I got up and looked at a poem. "Tiresias," by Alfred, Lord Tennyson. Such things are always obscure to me, since I never just know the names and relationships, especially about things that no one ever mentioned in school.
Now that I think back -- it's been well over an hour -- I guess I read the whole thing. Then I looked it up in a "Reader's Encyclopedia" and they didn't mention it. Except just by name in an entry on Tennyson, which also said that Tennyson's poetry is basically insipid and that he reflects the norms of conventional Victorian society or some such.
I'm thinking, This guy's this famous and he's just a hack? It sounded good to me. But what I know! I only hope I fare better when they finally get around to compiling all my blog posts. I don't want some ignorant schmuck reading them 150 years from now just to discover that I was "insipid" all the while. Not that I picture that happening. True genius can't be dismissed by a "Reader's Encyclopedia."
So I did that. Started off with Tennyson -- read "Enoch Arden" again last night -- now spitting it out.

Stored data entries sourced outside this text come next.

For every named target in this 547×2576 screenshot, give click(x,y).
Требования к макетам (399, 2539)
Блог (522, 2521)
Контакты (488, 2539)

While on the page about about "Tiresias," which the Encyclopedia did have an article on, although not relating to Tennyson, I saw a little article about St. Theresa, so I was looking around for my copy of "The Inner Castle." Which I couldn't find. My own castle isn't arranged neatly enough or systematically to ever find anything when I want it. Other days I'm moving big piles of them around.
Speaking of big piles, next I took the dog out early, since I heard her clomping by my door, meaning she was on the way to the kitchen to pee on the floor. I made a decision a couple days ago that if I heard her go by I'd intercept her and we'd go outside early. She seemed stunned, but my quick thinking prevented a puddle on the floor.
She really went too, a few Number Ones and a couple Number Twos. With Tennyson on my mind, it led me to rhyme, "I wonder how it got in her / Must've been her dinner."
That accomplished, my mind was racing. I had a lot of other inspired thoughts.
Right, now I remember, I was also reading the first few pages of "Faust -- Part 2," that starts off with a reverie on the greatness of the day. So I'm out with Underbrush and her poop bag, looking up to see one big star (other than the sun just under the horizon), and to think about my existence. I heard a bird off in the distance make a noise and thought about him sleeping outside all night and how much better I had it. I reached down and felt some cold snow on my hand. It melted right away, meaning we could get rid of all the snow if everyone would go out for 10 minutes everyday and grab a few handfuls of it.
Now a quick bagel, milk, grape juice, and freshly ground coffee, a cup of it, and typing this report, and it's about time to do something else.
Note: My copy of Benet's "Reader's Encyclopedia" is considerably older than the Fifth Edition, so I don't know if Tennyson's reputation has been rehabilitated in the meantime.